Social Science Information
- Discipline: Social sciences
- Language: English, French
- Edited by: Anne Rocha Perazzo

Publication details
- Former name: International Social Science Council Information (until 1962)
- History: 1962-present
- Publisher: SAGE Publications
- Frequency: Quarterly
- Impact factor: 0.550 (2010)

Standard abbreviations
- ISO 4: Soc. Sci. Inf.

Indexing
- CODEN: SSCIBL
- ISSN: 0539-0184 (print) 1461-7412 (web)
- LCCN: 86649437
- OCLC no.: 44689977

Links
- Journal homepage; Online access; Online archive;

= Social Science Information =

Social Science Information/Information sur les sciences sociales is a peer-reviewed academic journal that covers social science. The journal's editor-in-chief is Anne Rocha Perazzo (School for Advanced Studies in the Social Sciences). It was established in 1962 and is currently published by SAGE Publications on behalf of the Fondation Maison des Sciences de l'Homme. The journal publishes articles in both English and French.

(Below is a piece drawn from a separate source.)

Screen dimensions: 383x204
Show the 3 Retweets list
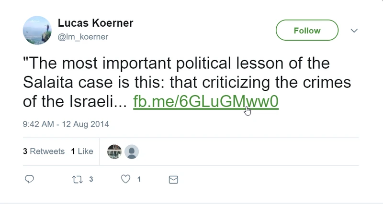click(44, 151)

== Abstracting and indexing ==
The journal is abstracted and indexed in Scopus and the Social Sciences Citation Index. According to the Journal Citation Reports, its 2010 impact factor is 0.550, ranking it 48 out of 77 journals in the category "Information Science & Library Science" and 51 out of 83 journals in the category "Social Sciences, Interdisciplinary".